- **Exercise prompt**
Can you print the records from the line containing "Screen dimensions: 1558x1028" through the last line, inclusive, copying each line exactly and leaving out the pictures?

● ● ● ●

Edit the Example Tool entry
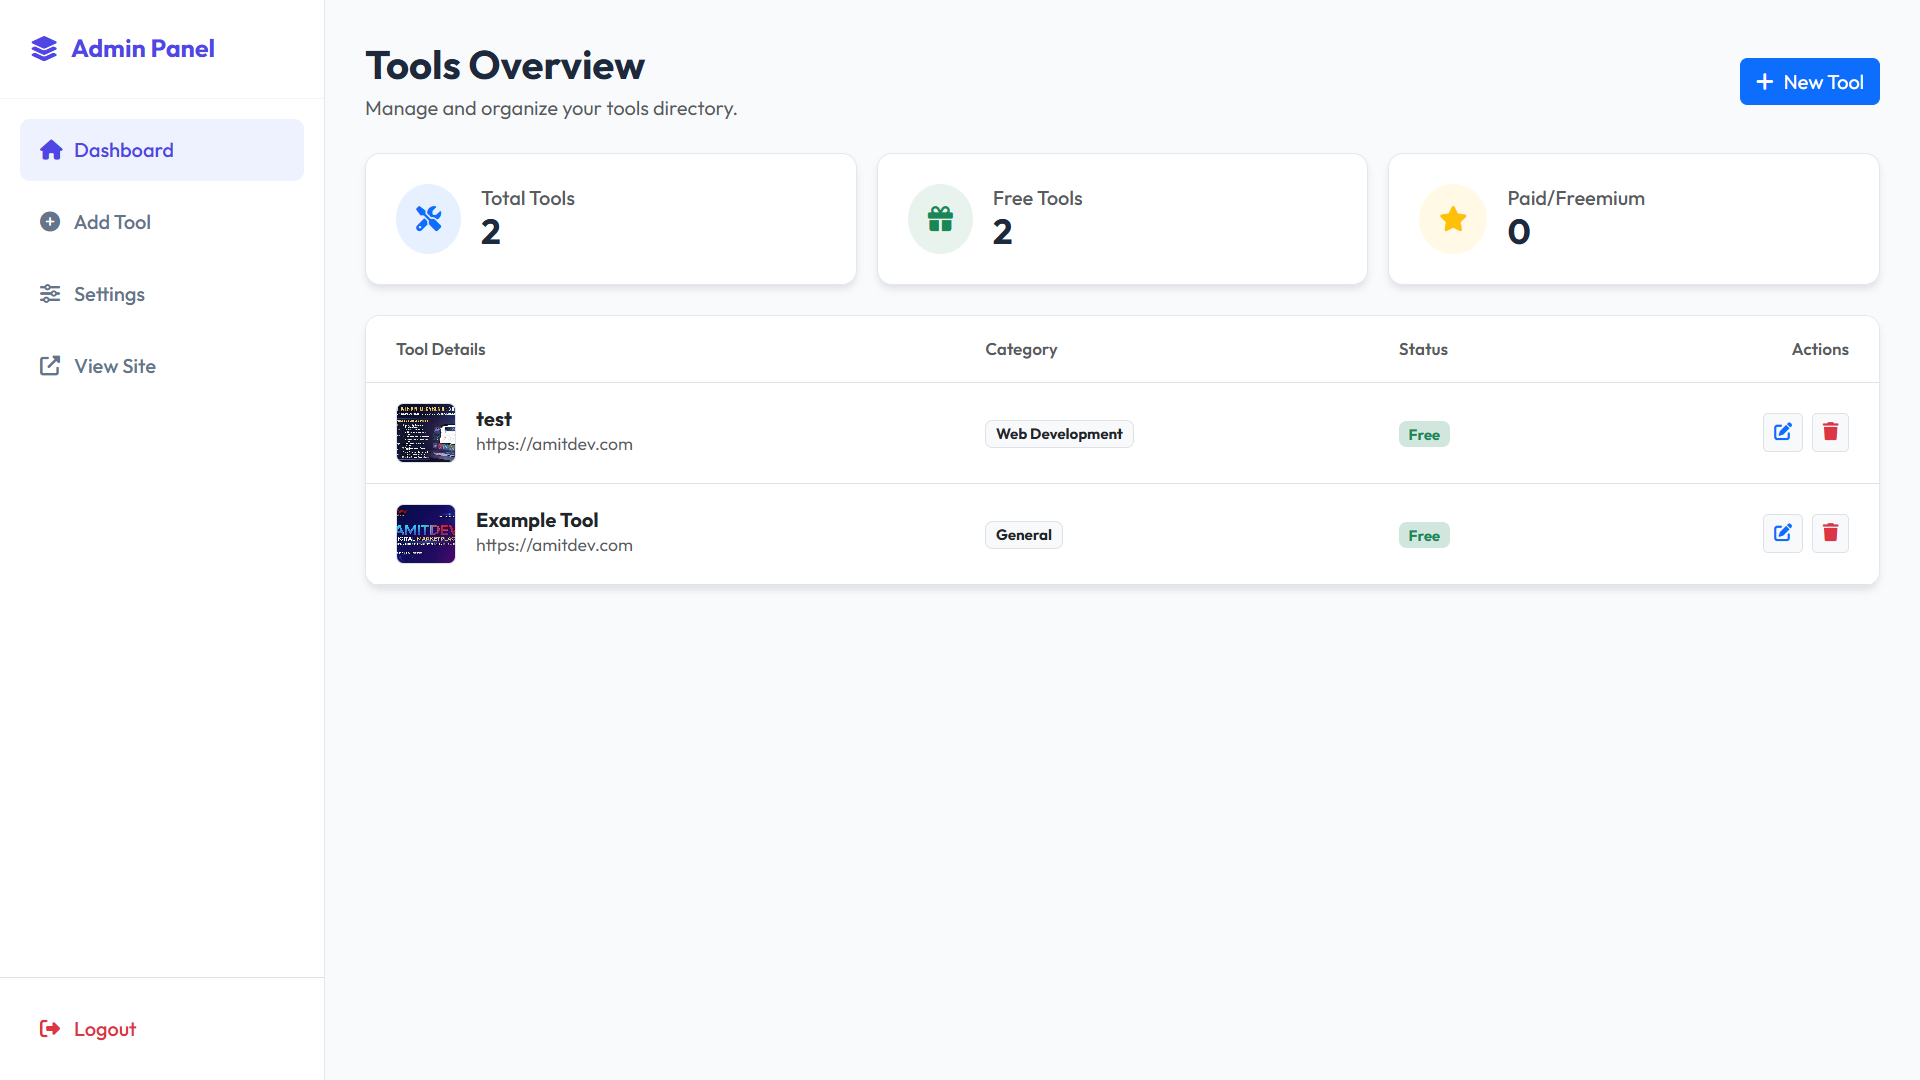The width and height of the screenshot is (1920, 1080). (1782, 533)

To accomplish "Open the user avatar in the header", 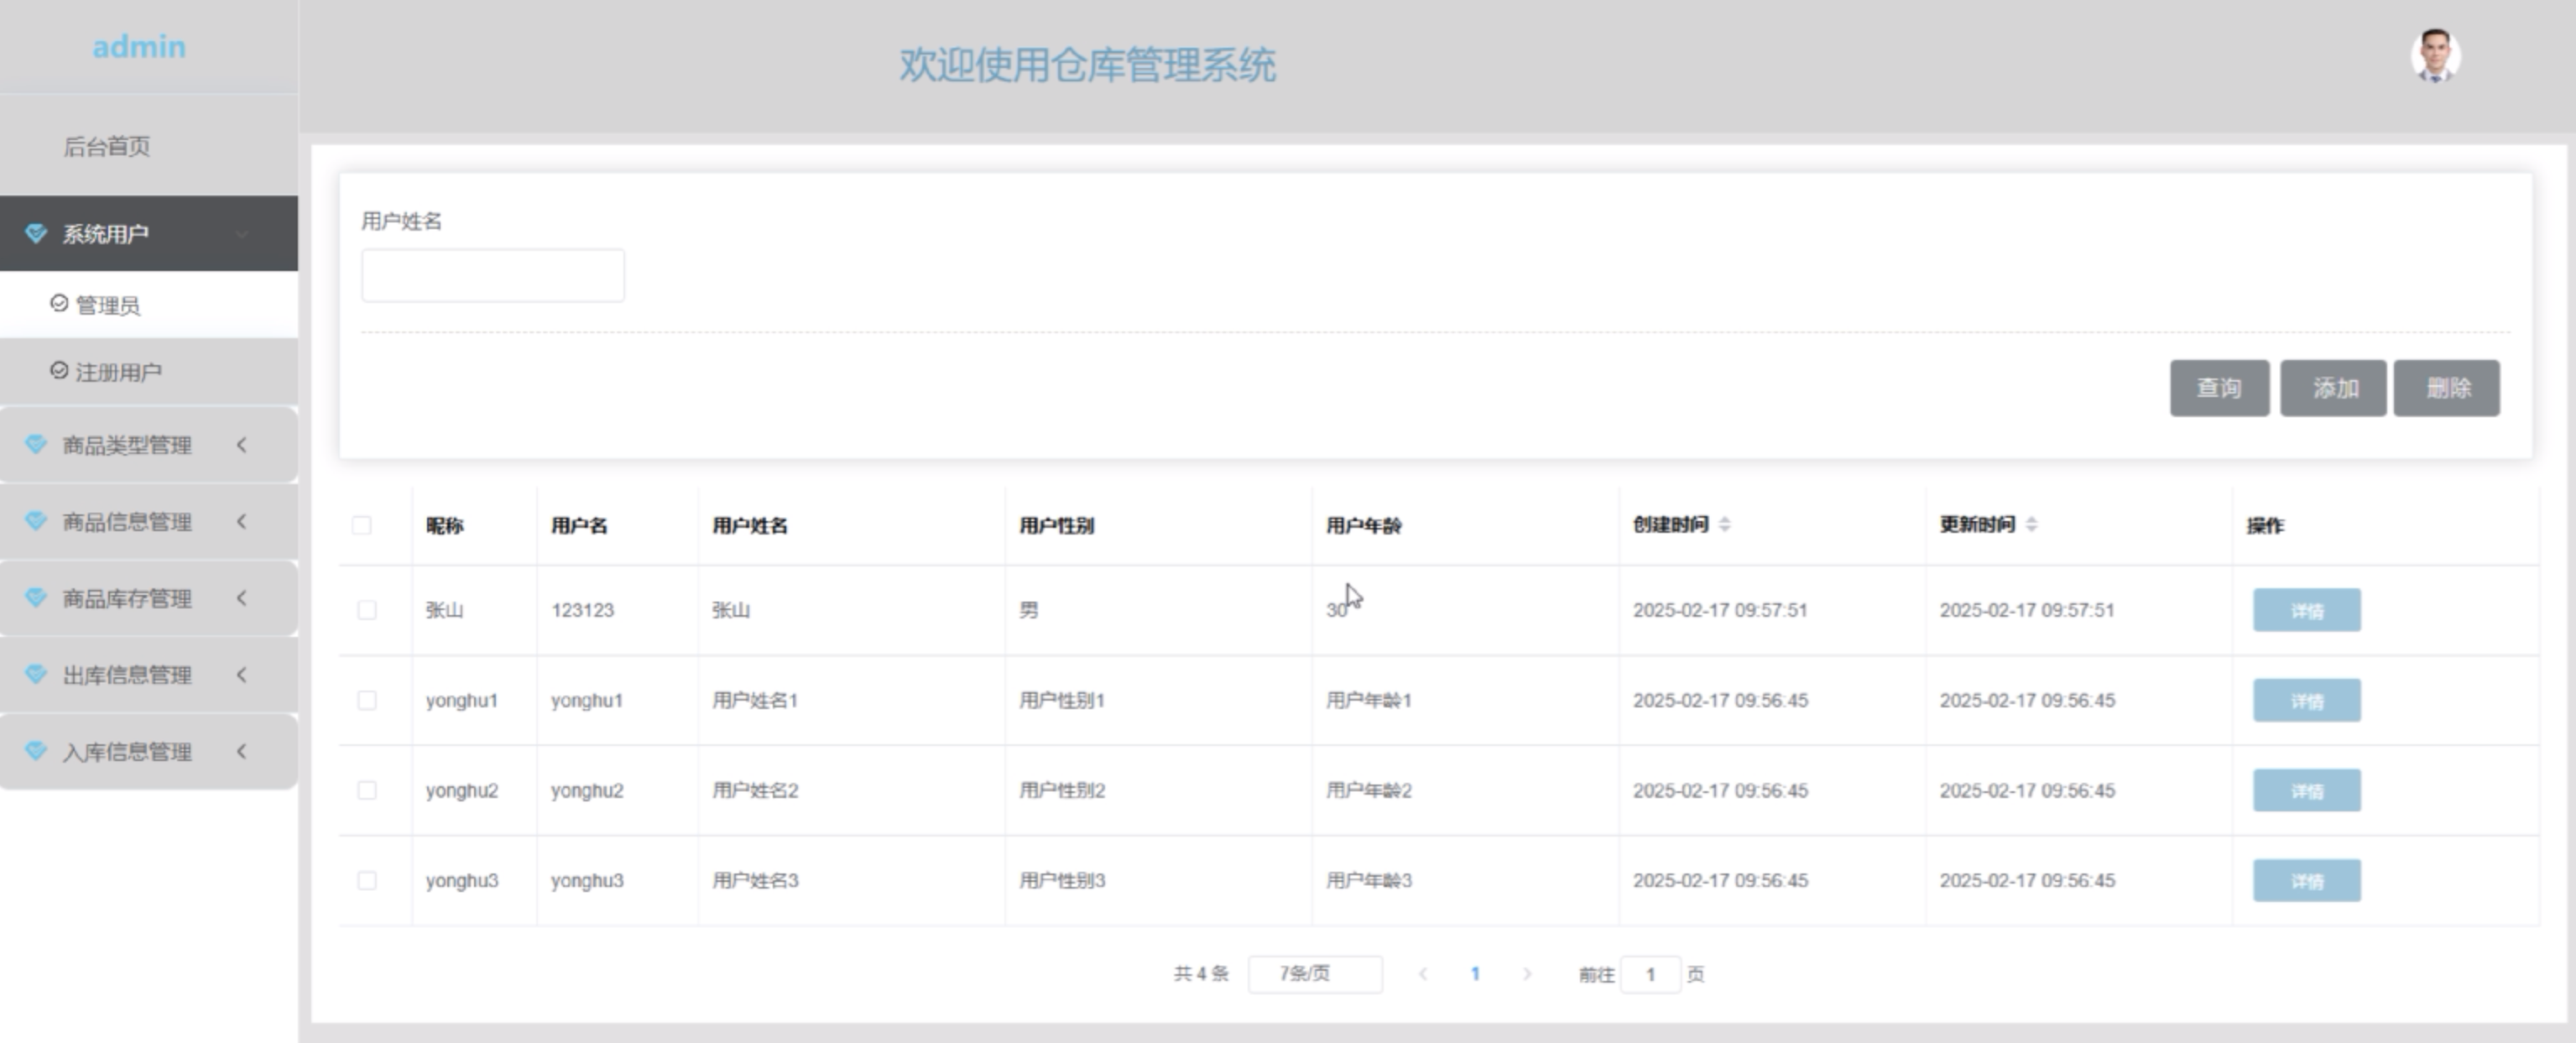I will (2434, 56).
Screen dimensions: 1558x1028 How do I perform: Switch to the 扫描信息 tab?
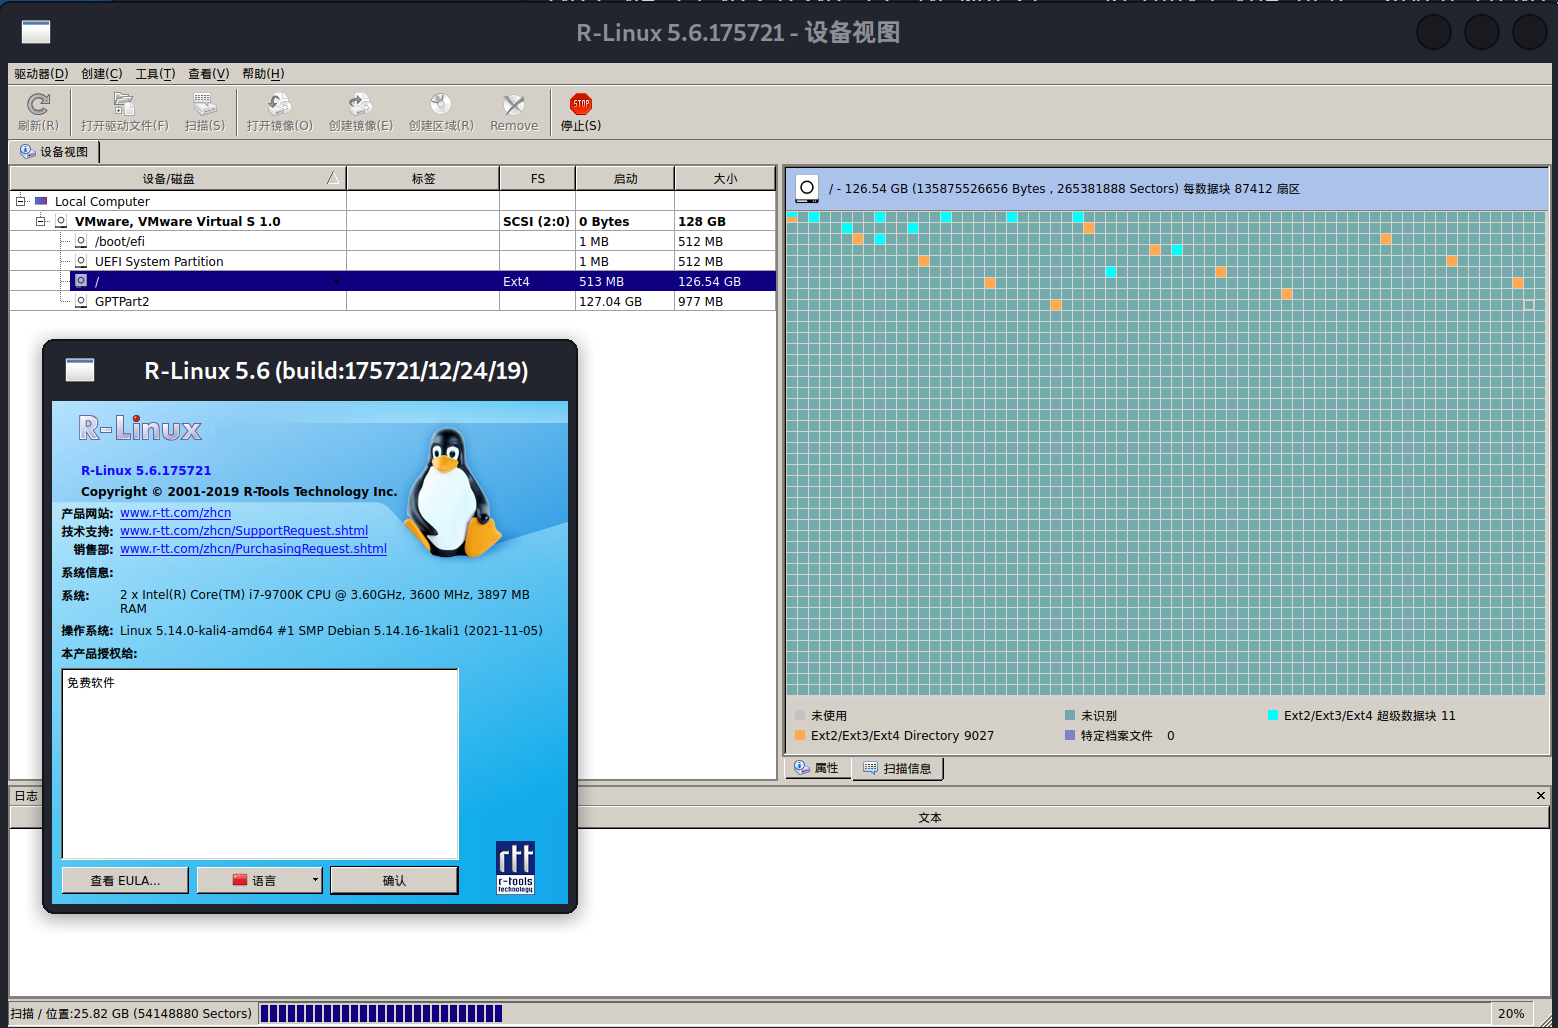point(897,768)
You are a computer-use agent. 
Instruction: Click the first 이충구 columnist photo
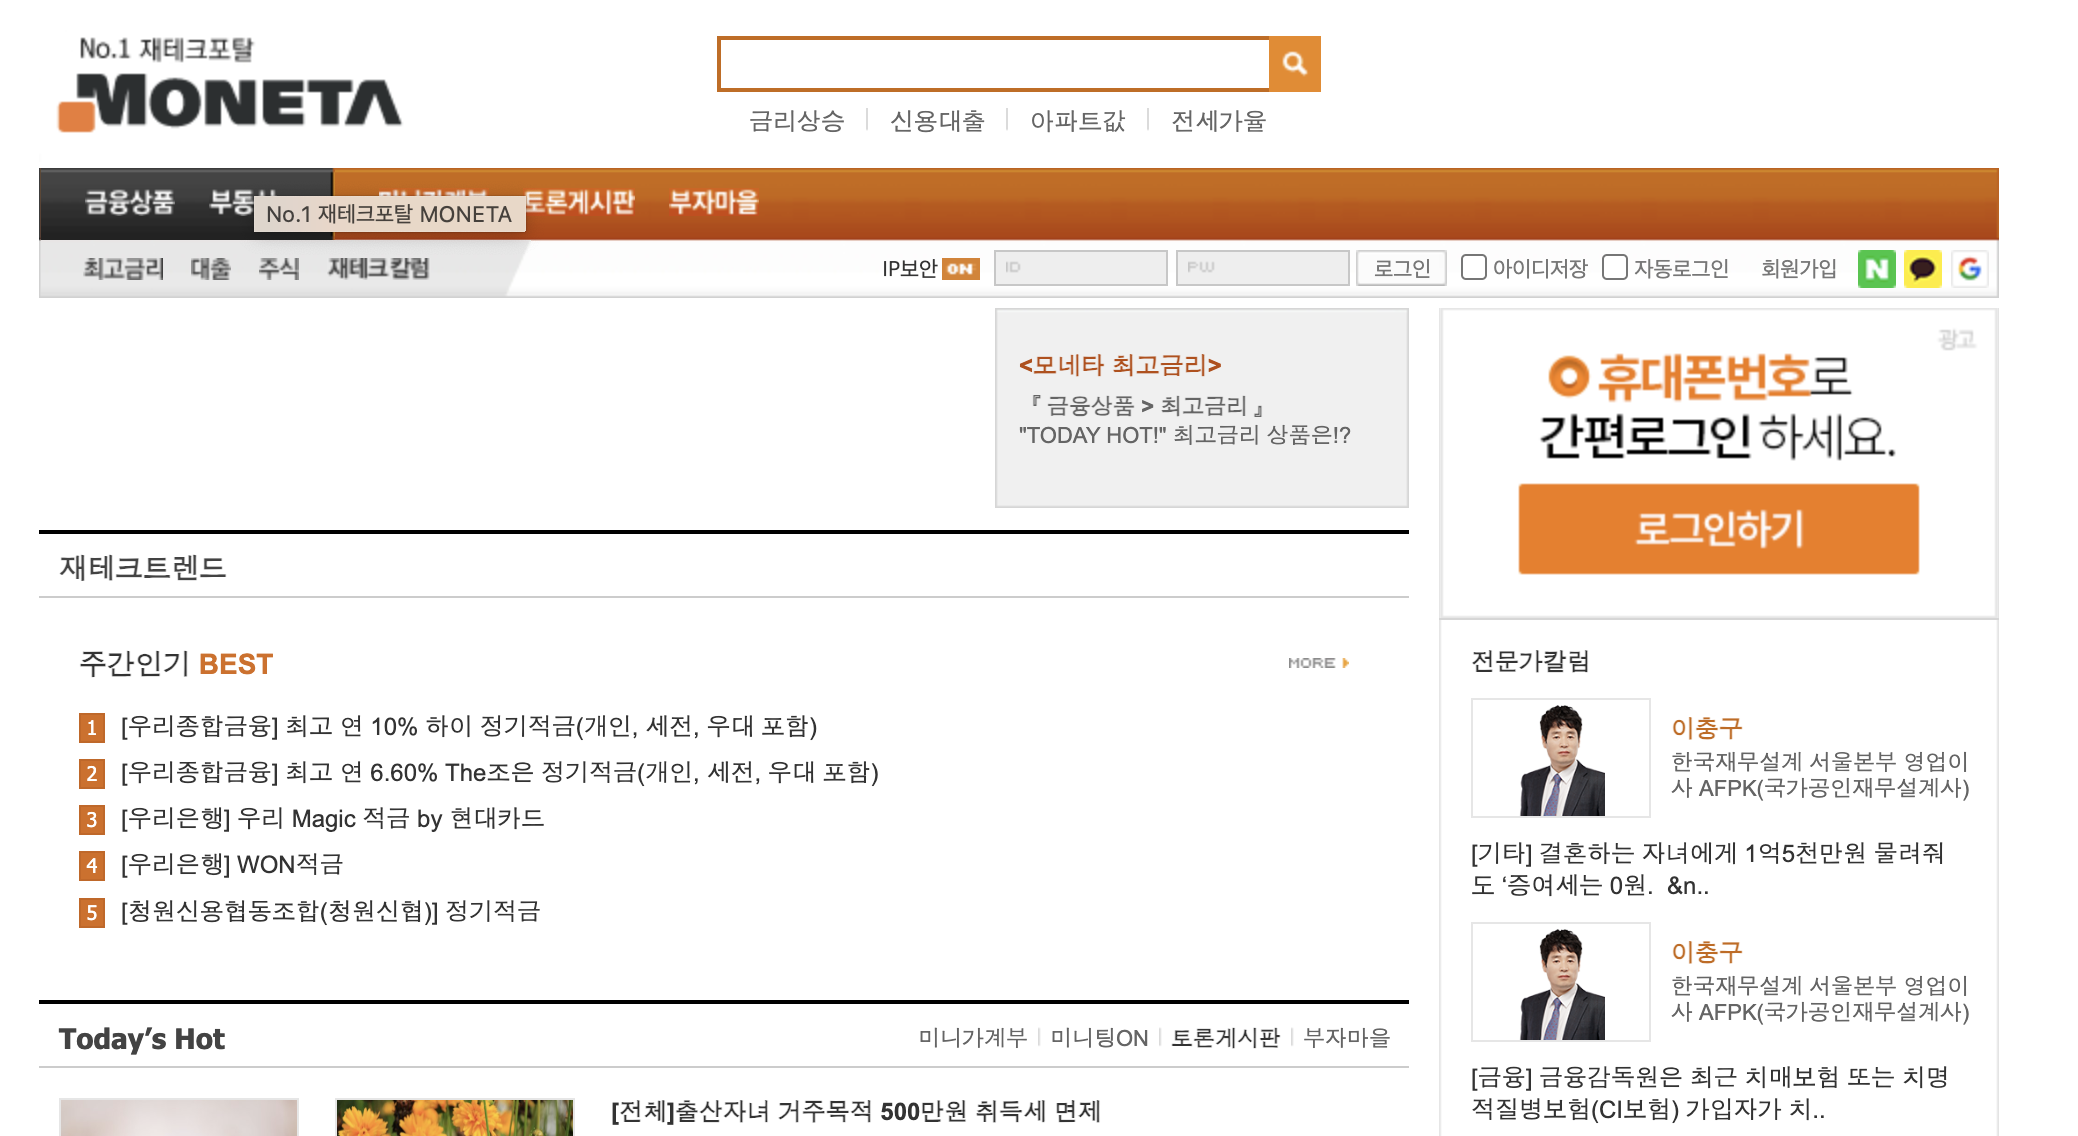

● ● ● ●

- **Written answer**
Screen dimensions: 1558x1028 How do I perform: Switch to the 扫描信息 tab?
point(897,768)
You are a computer-use agent. 
Instruction: Click the first 이충구 columnist photo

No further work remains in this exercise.